Judul Buku : ARGUMEN ISLAM UNTUK PLURALISME
Penulis : Budhy Munawwar Rachman
Penerbit : Grasindo
Tahun : 2010
Tebal Buku : 234 Halaman
Al-Qur’an Dan Pluralisme Agama
Dalam Alqur’an, terdapat banyak ayat ayat yang mengandung nilai-nilai perdamaian dalam hubungan sosial dengan agama lain selain Islam yang dijadikan dalil pengesahan pluralisme agama. Hal ini diungkapkan oleh penulis yakni Budhy Munawwar didalam buku ini. Sudah menjadi kebiasaan kalangan pendukung pluralism agama, menyitir sebagian ayat-ayat Alqur’an untuk mendukung gerakan mereka demi mendapatkan keyakinan umat Islam bahwa ajaran mereka benar. Dengan mengusung ide “perdamaian”, penulis buku ini cenderung mengatakan bahwa Islam pada dasarnya meyakini dan melegitimasi kebenaran agama-agama selain Islam, karena semuanya akan bermuara pada satu Tuhan yang sama. Diantara ungkapan penulis dalam buku ini ialah : “Dengan demikian, pluralism memiliki gagasan dan akar yang bersumber dari Islam sendiri, dan adapun upaya cendikiawan muslim yang belajar ke Barat, pulang dengan membawa gagasan pluralism adalah upaya meneruskan cita-cita dari Islam itu sendiri. Sikap plural. Paradigma ini percaya bahwa setiap agama memiliki jalan selamatnya sendiri, oleh karena itu klaim Islam adalah satu-satunya jalan (eksklusif) atau yang melengkapi atau mengisi jalan yang lain haruslah ditolak, atau lebih tepat dikembangkan selebar mungkin, demi alasan-alasan teologis dan feomenologis. Jika satu agama berhadapan dengan agama lain, maka yang sering muncul adalah klaim kebenaran, yaitu keyakinan dari pemeluk agama tertentu yang menyatakan bahwa agamanya adalah satu-satunya agama yang benar. Dan selanjutnya memunculkan klaim keselamatan, yaitu keyakinan dari pemeluk agama tertentu yang menyatakan bahwa agamanya adalah satu-satunya jalan keselamatan bagi umat manusia. Secara sosiologis, klaim ini telah menimbulkan berbagai konflik sosial politik, yang telah mengakibatkan berbagai macam perang antar agama yang sampai sekarang masih terus menjadi kenyataan di zaman modern ini”.
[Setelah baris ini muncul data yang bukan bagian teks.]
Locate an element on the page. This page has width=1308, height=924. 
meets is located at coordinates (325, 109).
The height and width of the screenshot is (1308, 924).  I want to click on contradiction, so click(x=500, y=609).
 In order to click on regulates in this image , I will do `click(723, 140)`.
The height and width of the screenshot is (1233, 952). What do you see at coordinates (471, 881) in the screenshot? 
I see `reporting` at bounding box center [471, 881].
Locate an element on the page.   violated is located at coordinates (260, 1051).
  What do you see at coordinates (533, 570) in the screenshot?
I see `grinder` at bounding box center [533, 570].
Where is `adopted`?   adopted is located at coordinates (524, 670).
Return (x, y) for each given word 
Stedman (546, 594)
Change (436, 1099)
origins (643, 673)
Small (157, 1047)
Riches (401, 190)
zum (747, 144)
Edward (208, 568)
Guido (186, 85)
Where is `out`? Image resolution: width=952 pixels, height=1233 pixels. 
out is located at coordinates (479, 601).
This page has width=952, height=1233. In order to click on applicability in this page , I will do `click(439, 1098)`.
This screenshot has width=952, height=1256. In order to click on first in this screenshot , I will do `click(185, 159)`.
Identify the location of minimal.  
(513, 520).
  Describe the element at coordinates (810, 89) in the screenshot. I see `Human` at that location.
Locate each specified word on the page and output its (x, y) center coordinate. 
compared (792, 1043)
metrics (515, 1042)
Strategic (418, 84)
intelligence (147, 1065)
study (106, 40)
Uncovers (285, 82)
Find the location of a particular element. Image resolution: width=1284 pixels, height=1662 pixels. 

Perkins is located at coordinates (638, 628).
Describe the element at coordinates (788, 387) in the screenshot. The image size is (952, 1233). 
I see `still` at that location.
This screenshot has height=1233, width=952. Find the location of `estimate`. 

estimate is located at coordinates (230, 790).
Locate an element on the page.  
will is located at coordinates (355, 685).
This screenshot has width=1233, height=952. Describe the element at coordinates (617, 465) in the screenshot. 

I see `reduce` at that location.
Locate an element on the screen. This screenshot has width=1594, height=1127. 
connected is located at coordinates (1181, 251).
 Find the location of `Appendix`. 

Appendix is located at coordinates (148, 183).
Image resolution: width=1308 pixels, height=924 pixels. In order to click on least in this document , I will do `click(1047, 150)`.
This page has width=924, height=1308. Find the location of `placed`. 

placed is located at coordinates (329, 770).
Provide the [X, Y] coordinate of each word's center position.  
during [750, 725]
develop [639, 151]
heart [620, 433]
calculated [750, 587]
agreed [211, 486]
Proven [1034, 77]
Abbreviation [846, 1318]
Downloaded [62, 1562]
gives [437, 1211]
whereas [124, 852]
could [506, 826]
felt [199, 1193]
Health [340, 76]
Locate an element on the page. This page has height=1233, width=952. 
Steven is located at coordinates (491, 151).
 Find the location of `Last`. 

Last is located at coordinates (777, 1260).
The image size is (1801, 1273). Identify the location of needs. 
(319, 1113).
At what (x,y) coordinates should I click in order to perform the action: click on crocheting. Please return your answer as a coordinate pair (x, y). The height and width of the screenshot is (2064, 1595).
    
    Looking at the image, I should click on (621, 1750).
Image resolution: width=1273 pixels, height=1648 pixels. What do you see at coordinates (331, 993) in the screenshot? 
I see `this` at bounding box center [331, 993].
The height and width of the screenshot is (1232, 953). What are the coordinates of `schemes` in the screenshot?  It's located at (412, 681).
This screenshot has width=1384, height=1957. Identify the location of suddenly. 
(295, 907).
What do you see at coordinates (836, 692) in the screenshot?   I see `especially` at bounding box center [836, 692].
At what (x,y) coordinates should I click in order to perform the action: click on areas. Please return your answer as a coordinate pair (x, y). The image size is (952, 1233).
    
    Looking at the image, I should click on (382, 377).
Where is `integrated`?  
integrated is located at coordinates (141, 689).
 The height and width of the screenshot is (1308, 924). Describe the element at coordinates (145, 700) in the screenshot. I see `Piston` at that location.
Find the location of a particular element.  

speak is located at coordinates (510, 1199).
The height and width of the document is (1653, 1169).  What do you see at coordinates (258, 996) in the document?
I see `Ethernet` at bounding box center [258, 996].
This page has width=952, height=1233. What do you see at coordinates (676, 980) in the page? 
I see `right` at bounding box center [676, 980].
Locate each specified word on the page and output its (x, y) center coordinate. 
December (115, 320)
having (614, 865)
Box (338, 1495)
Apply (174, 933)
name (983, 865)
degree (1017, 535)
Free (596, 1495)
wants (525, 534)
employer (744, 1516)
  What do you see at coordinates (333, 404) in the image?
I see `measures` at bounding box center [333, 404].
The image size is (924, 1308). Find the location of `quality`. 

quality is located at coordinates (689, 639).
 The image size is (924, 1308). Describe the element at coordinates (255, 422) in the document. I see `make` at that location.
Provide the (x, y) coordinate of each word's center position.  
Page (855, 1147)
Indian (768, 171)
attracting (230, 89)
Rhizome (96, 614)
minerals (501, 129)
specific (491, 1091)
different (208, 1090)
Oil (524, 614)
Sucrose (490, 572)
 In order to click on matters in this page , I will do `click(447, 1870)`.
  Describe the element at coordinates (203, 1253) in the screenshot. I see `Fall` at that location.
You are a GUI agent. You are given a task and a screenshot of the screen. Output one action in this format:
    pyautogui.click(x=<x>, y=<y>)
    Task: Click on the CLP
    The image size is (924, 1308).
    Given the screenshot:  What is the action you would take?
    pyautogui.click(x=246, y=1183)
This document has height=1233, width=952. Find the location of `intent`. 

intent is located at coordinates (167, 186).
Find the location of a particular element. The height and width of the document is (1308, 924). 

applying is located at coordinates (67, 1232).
Jadi, pada dasarnya penulis mencoba menggiring pembaca supaya meyakini statementnya dengan pendekatan “kemungkinan konflik antar agama”. dengan penekatan itu emosi pembaca akan mudah tergugah. Namun sayangnya, penulis sekaligus penggagas wacana pluralism agama menisbahkan masalah Barat kepada umat Islam, seolah umat Islam tidak memiliki rasa toleransi dan terkesan arogan. Padahal kenyataan berkata lain. Wal’iyazubillah.